### EXERCISE REQUIREMENTS:
Recast the records below as a JSON list of strings, with one string for each line and no blank lines. Leave the pictures out.

### ENTRIES SUPPLIED:
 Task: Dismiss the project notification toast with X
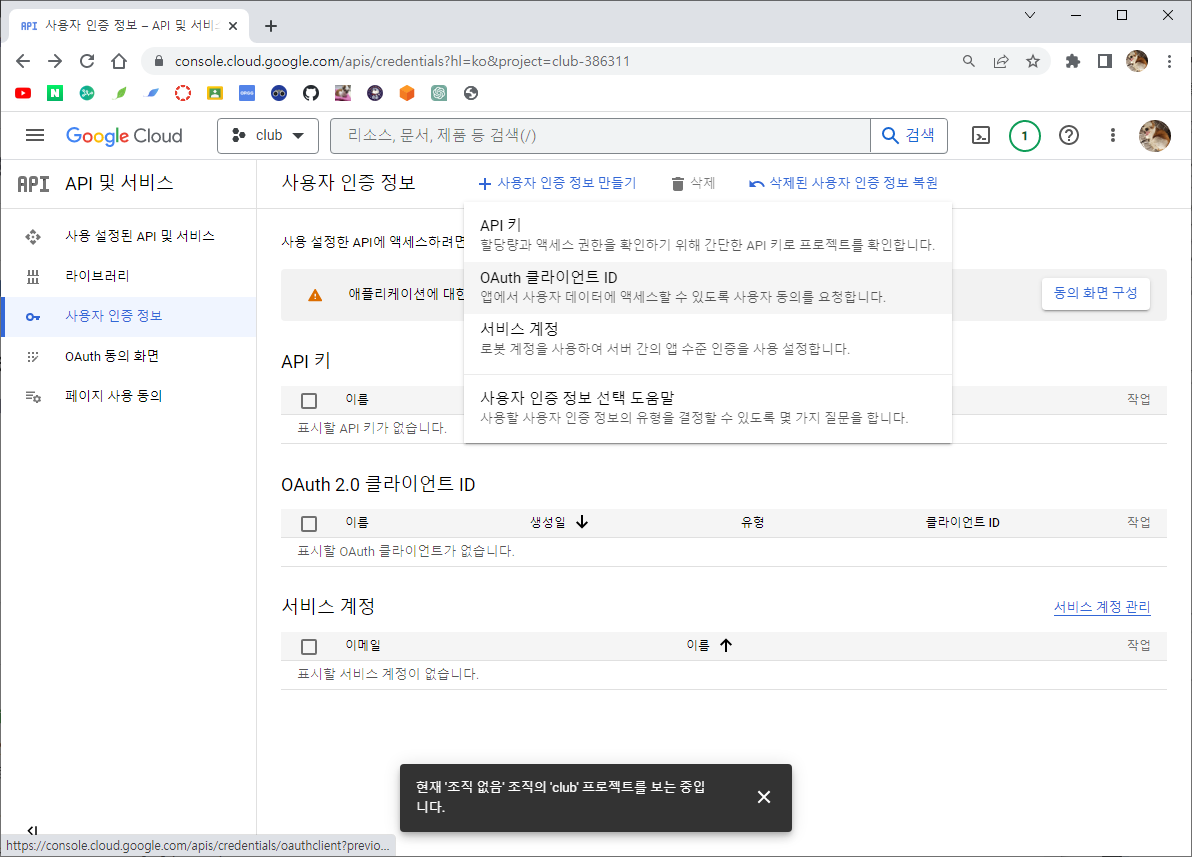point(764,797)
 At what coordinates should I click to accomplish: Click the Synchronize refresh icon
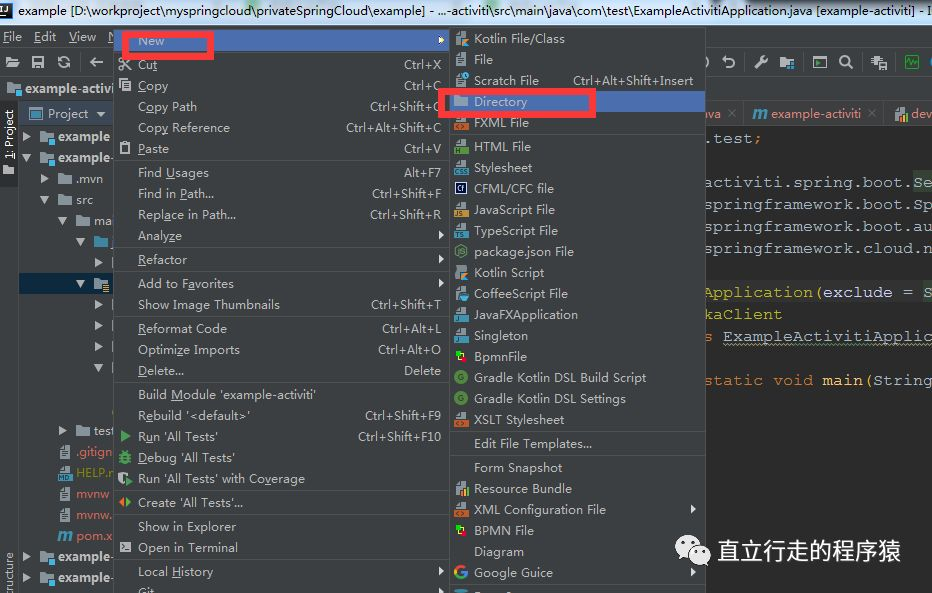63,61
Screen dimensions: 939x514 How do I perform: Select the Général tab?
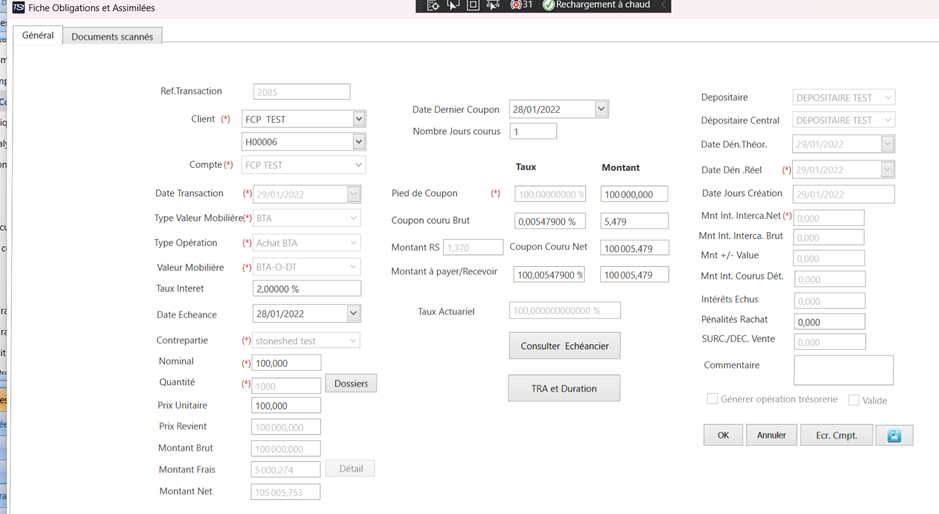tap(38, 35)
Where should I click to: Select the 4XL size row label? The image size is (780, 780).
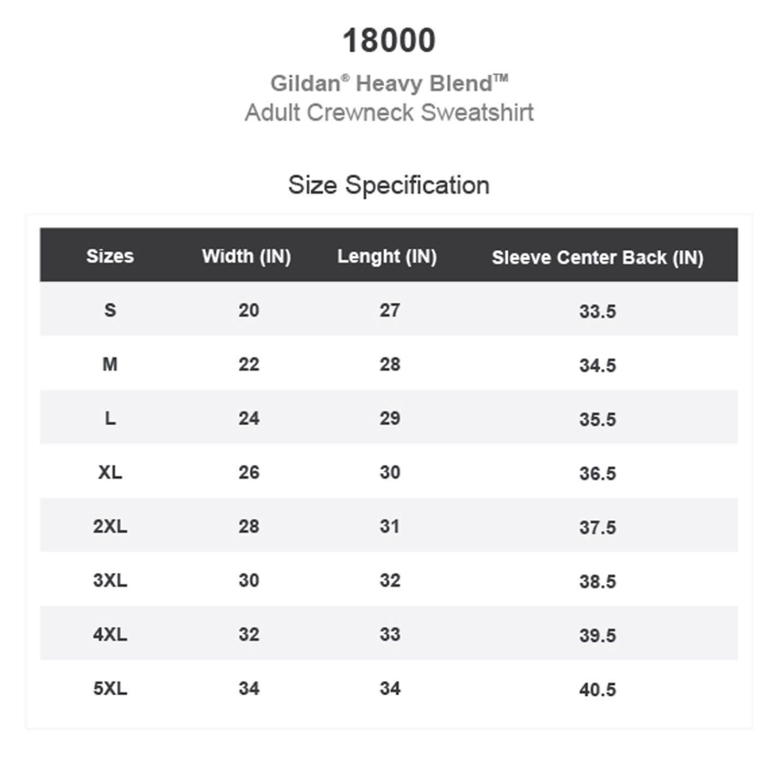coord(110,635)
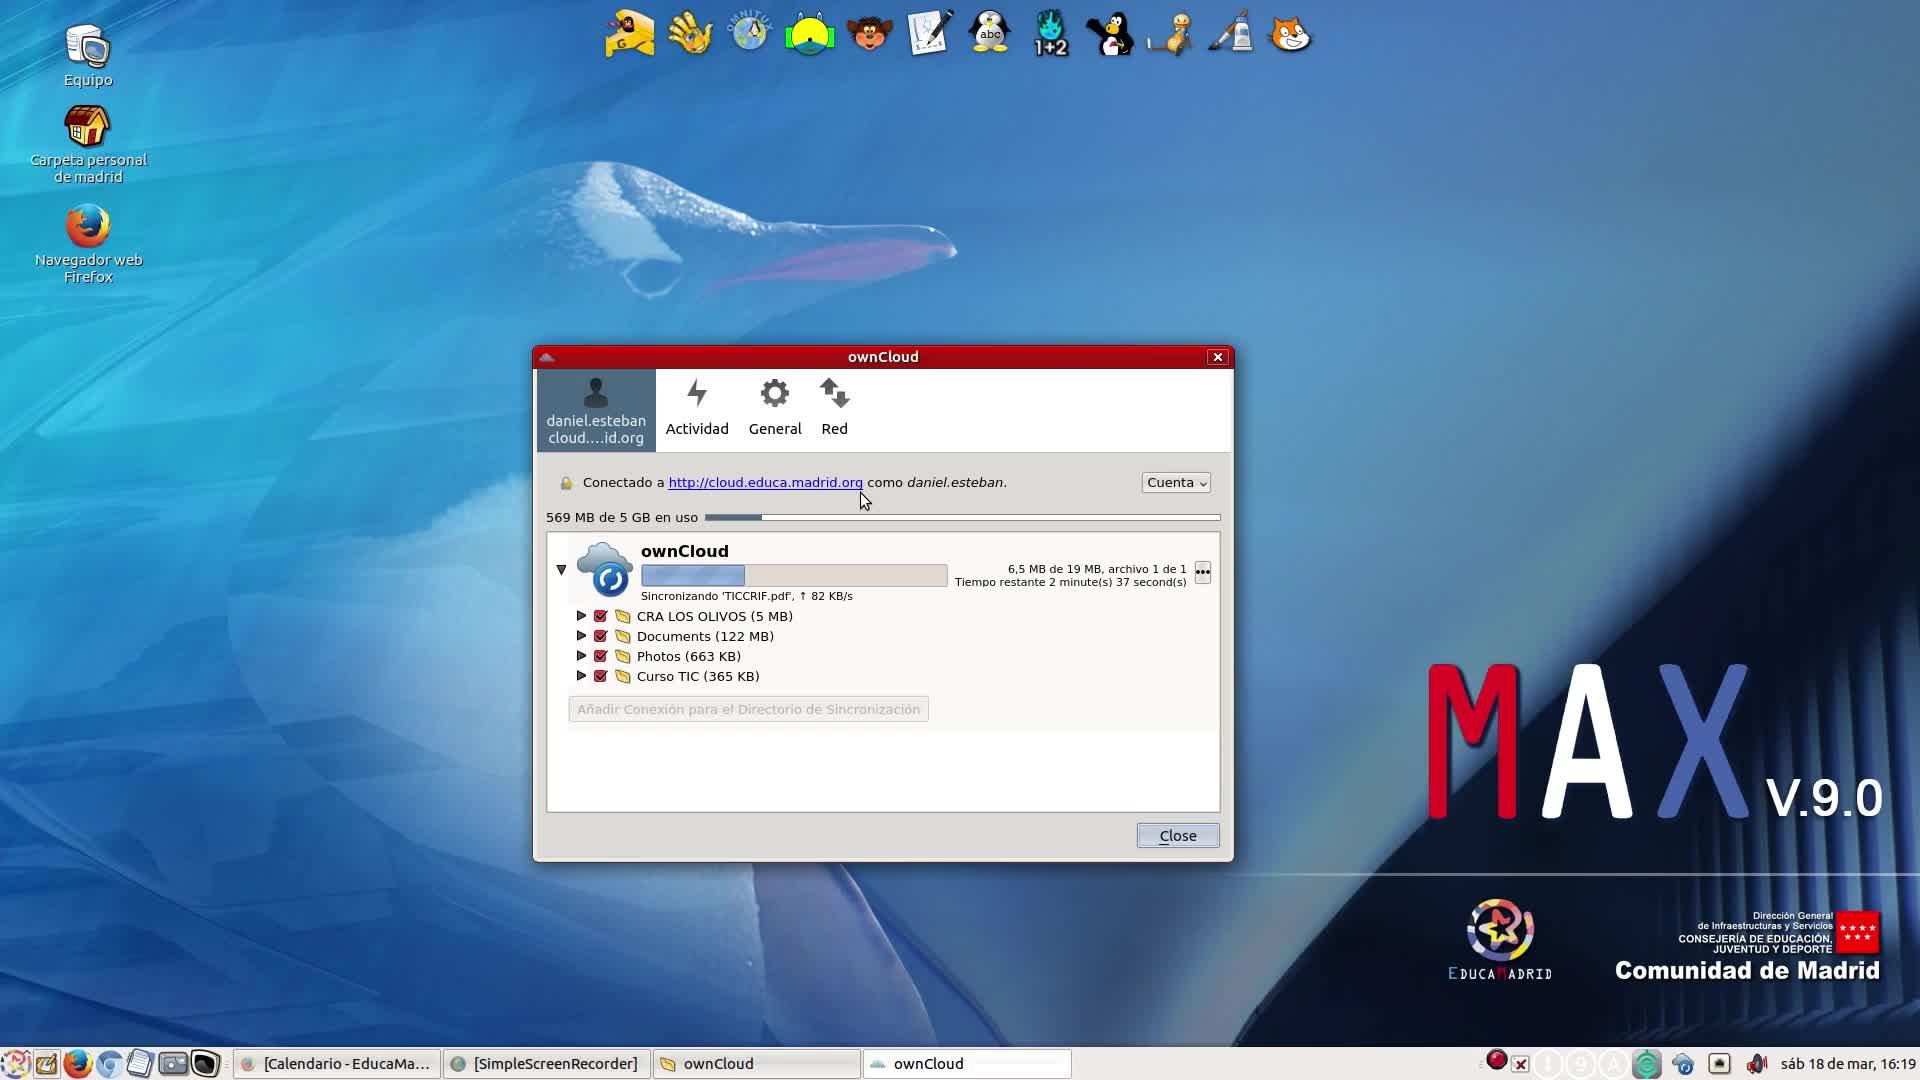Viewport: 1920px width, 1080px height.
Task: Open the cloud.educa.madrid.org link
Action: [765, 483]
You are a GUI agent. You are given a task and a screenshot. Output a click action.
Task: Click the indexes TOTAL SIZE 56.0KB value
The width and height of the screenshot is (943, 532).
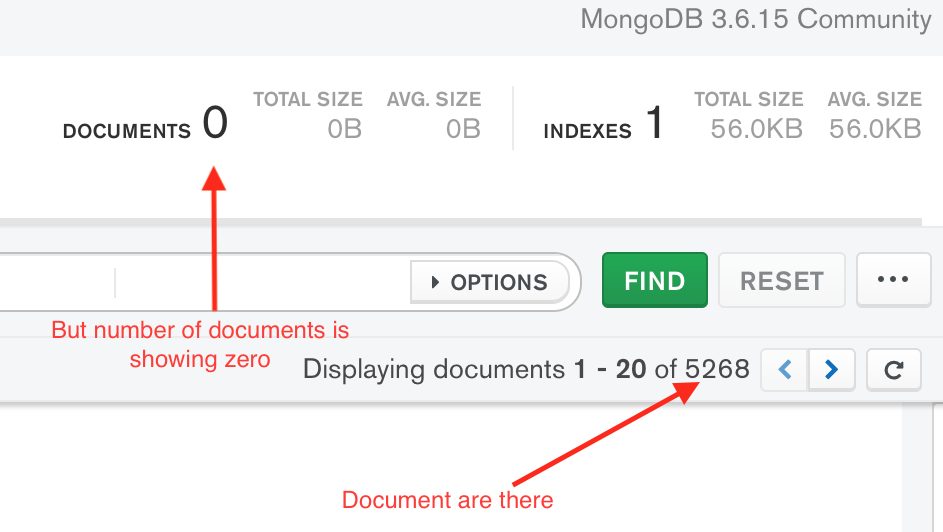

### COMPLETED EXERCISE:
[
  " Task: Dismiss the project notification toast with X",
  "point(764,797)",
  " At what coordinates should I click to accomplish: Click the Synchronize refresh icon",
  "63,61",
  "Screen dimensions: 939x514 How do I perform: Select the Général tab?",
  "tap(38, 35)",
  "Where should I click to: Select the 4XL size row label? The image size is (780, 780).",
  "coord(110,635)",
  "Viewport: 1920px width, 1080px height.",
  "Task: Open the cloud.educa.madrid.org link",
  "Action: [765, 483]",
  "You are a GUI agent. You are given a task and a screenshot. Output a click action.",
  "Task: Click the indexes TOTAL SIZE 56.0KB value",
  "The width and height of the screenshot is (943, 532)."
]